El Papa a la mafia: "Cambiad de vida, convertíos, parad de hacer el mal. Os lo pido de rodillas"

El Papa Francisco

El Papa Francisco ha exigido a los mafiosos que cambien de vida, que se conviertan y que paren de hacer el mal. "Habéis tenido un papá y una mamá. Pensad en ellos, llorad un poco y convertíos. Os lo pido de rodillas", ha clamado durante la vigilia por las víctimas inocentes de la mafia en Italia.

De esta manera, ha denunciado que el dinero que tienen los mafiosos está "ensangrentado" porque proviene "de negocios sucios y crímenes mafiosos" y les ha advertido de que no podrán llevarlo a la otra vida, al tiempo que ha prevenido de que esa vida que llevan los mafiosos no les dará "alegría", ni "placer". "Estáis a tiempo de no terminar en el infierno", ha exhortado.

 

Por otro lado, ha recordado el asesinato esta semana a balazos de un niño de cuatro años junto a su madre, en un ajuste de cuentas entre mafia, en Taranto, provincia de Puglia (talón de la bota).

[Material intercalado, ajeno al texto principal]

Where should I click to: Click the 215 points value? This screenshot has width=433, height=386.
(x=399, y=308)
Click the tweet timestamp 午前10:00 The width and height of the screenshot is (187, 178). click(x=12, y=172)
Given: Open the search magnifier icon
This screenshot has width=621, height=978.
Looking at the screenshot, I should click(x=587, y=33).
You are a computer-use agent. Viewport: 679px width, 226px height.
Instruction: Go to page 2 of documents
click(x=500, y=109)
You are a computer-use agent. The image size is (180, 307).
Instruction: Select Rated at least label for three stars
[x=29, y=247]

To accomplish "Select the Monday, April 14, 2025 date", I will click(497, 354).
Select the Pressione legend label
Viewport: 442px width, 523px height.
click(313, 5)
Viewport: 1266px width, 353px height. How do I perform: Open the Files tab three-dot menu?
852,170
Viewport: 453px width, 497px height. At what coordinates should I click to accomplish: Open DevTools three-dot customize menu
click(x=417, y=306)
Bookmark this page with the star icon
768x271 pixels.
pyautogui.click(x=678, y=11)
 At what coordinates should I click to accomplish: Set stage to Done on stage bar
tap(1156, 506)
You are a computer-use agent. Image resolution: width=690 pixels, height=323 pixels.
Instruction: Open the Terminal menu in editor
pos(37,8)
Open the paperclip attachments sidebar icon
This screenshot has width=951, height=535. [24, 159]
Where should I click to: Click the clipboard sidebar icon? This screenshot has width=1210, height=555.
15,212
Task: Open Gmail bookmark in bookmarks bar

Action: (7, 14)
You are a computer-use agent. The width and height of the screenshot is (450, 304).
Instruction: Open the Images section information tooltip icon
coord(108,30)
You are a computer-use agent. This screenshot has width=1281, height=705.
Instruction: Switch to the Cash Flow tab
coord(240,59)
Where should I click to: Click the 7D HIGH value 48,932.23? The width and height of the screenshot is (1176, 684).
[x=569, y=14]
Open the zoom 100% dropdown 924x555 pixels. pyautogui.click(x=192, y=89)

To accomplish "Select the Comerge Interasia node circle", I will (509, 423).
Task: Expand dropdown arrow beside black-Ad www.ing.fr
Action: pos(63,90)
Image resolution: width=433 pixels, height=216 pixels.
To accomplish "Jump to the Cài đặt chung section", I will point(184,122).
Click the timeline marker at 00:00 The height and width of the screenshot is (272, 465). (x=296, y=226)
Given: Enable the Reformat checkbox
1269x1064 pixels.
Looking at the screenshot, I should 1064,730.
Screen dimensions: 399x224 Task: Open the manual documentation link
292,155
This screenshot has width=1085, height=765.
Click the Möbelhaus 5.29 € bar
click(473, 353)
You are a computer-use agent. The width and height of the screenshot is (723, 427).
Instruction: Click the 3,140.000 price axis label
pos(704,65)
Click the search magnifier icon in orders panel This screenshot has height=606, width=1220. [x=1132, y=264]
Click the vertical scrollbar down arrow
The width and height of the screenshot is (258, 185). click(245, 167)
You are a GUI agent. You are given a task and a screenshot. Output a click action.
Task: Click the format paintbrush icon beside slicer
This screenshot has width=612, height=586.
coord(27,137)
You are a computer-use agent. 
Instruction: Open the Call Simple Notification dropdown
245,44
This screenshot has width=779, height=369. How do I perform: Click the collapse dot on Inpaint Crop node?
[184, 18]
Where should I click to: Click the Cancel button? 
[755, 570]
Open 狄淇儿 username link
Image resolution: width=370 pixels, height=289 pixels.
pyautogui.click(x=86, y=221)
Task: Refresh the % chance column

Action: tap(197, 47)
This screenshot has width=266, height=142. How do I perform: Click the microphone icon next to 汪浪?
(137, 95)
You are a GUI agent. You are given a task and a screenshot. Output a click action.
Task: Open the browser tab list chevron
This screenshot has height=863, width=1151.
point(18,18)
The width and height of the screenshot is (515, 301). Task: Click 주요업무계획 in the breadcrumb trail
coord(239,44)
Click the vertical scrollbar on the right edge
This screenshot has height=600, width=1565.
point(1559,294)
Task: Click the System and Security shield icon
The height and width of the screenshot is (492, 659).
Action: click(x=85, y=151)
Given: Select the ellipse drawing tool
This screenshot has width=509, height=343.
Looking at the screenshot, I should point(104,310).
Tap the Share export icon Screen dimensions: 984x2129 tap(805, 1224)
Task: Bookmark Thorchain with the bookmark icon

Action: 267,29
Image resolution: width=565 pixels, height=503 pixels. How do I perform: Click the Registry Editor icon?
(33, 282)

Un crimen en el que "no tuvieron piedad ni de un niño", según ha lamentado el Pontífice, que ha reclamado fuerza para seguir adelante y continuar luchando contra la corrupción.

 

EMOCIONADO 

 

Visiblemente emocionado, Francisco ha compartido con los presentes un sentimiento de esperanza y ha expresado su deseo de que "poco a poco el sentido de la responsabilidad, venza sobre la corrupción". Así, ha remarcado la esperanza de que un día "la justicia" tome el puesto de la "inequidad".

 

En esta vigilia, en la que se han leído los nombres de las 842 personas asesinadas por la mafia en Italia, para rememorar de manera solemne a cada uno de ellos, el Papa ha agradecido a los familiares su "esperanza" y que no se hayan "cerrado", sino que se hayan "abierto" para contarlo.

 

Por primera vez en la historia de la Iglesia, el Papa ha recibido a 700 familiares de personas asesinadas por la mafia, reunidas por esta asociación italiana y les ha mostrado su cercanía y solidaridad a pesar no poder estar con ellos físicamente.

 

La asociación Libera fue fundada en 1995 por el sacerdote Luigi Ciotti, tras el asesinato de los jueces de la Fiscalía antimafia siciliana Giovanni Falcone y Paolo Borsellino, para luchar contra la cultura de muerte que imponen las asociaciones mafiosas en Italia- Cosa Nostra en Sicilia, Ndrangheta en Calabria y Camorra en Campaña- y para implicar a la sociedad civil en la promoción de la justicia.

 

No es la primera vez que Francisco rechaza la actividad criminal de estas asociaciones mafiosas. El 26 de mayo de 2013, durante el ángelus, el Papa habló de Giuseppe Pino Puglisi, un sacerdote asesinado por la mafia que fue beatificado en Palermo. En aquel momento, destacó que estaba "educando a los chavales según el Evangelio para apartarles de la delincuencia" y que la mafia "intentó derrotarle asesinándole". El Papa arremetió contra tantas mafias "que explotan, que esclavizan" y denunció la "prostitución". "Tras estas explotaciones, tras estas esclavitudes, hay mafias", sentenció.

 

El 26 de enero pasado, el Papa rezó por Cocò Campolongo, un niño de tres años asesinado en un ajuste de cuentas de la mafia calabresa al ser brutalmente quemado en un coche, pidió "el arrepentimiento" de los que había cometido ese crimen y denunció "la plaga social" de la usura.